Maintenance contracts and service checks on gas and electricity had been maintained and were up to date.
During our previous inspection in February 2017 we recommended to the provider they gave consideration to the deployment of staff. This was because staff were not always available when people needed them due to taking breaks at the same time. During this inspection we found improvements had been made and staff were more accessible and able to respond quickly when people needed assistance.
During our last inspection we made a recommendation for the provider to improve support to staff through appropriate training, supervision and appraisals. We found this area had improved and the rate of training had increased. However, we found staff that required specific training to carry out their roles had not all received training. Supervision and appraisals were not being provided in line with the provider’s policy. This was a breach of regulation 18 of the Health and Social Care Act 2008 (Regulated Activities) Regulations 2014.
We found during this inspection a continued breach in regulation 17 of the Health and Social Care Act 2008 (Regulated Activities) Regulations 2014. This was because records were not always available, up to date or accurate. The provider had failed to monitor the management of the home and address issues that affected the safe provision of care and support for staff.
Records showed people’s mental capacity had been taken into consideration when making decisions for themselves. Staff supported people in the least restrictive way possible; the policies and systems in the service supported this practice. However, people were not always supported to have maximum choice and control of their lives. People’s dignity and privacy were not always protected by staff. This was a continued breach of regulation 10 of the Health and Social Care Act 2008 (Regulated Activities) Regulations 2014.
We also observed good care practices from staff including how they communicated with people and their general caring attitude towards the people living in the home.
We found a continued breach of regulation 9 of the Health and Social Care Act 2008 (Regulated Activities) Regulations 2014. This was because care plans did not always consider how people could be supported with their mental health. They did not always reflect the involvement of people and did not always consider how to support people to be as independent as possible. People still remained at risk of social isolation as the provider had failed to improve the provision of person centred meaningful activities to people living in the home.
During our last inspection and this inspection we found people did not always know how to make complaints.
We have made a recommendation in relation to end of life care planning for people within the home, as this was not a consistent practice throughout.
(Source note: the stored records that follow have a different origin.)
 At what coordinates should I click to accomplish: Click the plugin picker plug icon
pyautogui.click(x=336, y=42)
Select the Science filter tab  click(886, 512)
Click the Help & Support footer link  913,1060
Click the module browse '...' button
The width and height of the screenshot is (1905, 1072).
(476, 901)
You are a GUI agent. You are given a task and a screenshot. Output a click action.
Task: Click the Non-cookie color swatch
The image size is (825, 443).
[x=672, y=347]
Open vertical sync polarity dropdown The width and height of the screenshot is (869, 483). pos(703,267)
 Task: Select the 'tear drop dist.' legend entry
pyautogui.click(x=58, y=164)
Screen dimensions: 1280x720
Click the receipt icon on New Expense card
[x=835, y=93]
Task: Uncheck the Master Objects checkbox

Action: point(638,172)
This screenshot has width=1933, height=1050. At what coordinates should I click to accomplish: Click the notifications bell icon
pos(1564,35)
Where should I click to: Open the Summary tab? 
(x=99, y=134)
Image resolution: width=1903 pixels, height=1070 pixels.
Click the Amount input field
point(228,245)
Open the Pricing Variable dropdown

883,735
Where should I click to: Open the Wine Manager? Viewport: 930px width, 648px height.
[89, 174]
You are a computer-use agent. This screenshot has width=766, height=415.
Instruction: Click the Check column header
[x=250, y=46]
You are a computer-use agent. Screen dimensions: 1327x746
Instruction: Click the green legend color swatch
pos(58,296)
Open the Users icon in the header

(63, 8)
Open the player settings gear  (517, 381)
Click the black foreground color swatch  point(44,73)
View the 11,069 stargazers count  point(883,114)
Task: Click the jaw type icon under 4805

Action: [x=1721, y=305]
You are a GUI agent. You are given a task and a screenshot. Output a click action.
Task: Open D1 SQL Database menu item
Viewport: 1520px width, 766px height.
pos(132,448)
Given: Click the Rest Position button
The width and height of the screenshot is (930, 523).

Due to the lack of consistent management in the home, we found staff had been put under pressure to repeatedly change the way they were working, this had affected morale, and their understanding of what was required. The provider had failed to monitor the quality of the management in the home and this had resulted in a lack of progress with regards to the expected improvements. A new regional manager and acting manager are now in post and improvements have been reported from the local authority contracts team since our inspection.
We found a number of breaches of the Health and Social Care Act 2008 (Regulated Activities) Regulations 2014. You can see what action we told the provider to take at the back of the full version of the report. Full information about CQC’s regulatory response to the more serious concerns found during inspections is added to reports after any representations and appeals have been concluded.